* MATERIAL SUPPLIED *
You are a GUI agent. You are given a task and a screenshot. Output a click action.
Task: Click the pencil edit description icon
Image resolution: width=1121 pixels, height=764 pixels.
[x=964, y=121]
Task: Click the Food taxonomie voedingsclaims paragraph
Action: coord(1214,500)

* WHAT THE TASK ASKS *
Send back, unchanged, every line of the records from the one with "Task: Click the pencil edit description icon" through the last.

* PROBLEM SOLUTION *
Task: Click the pencil edit description icon
Image resolution: width=1121 pixels, height=764 pixels.
[x=964, y=121]
Task: Click the Food taxonomie voedingsclaims paragraph
Action: coord(1214,500)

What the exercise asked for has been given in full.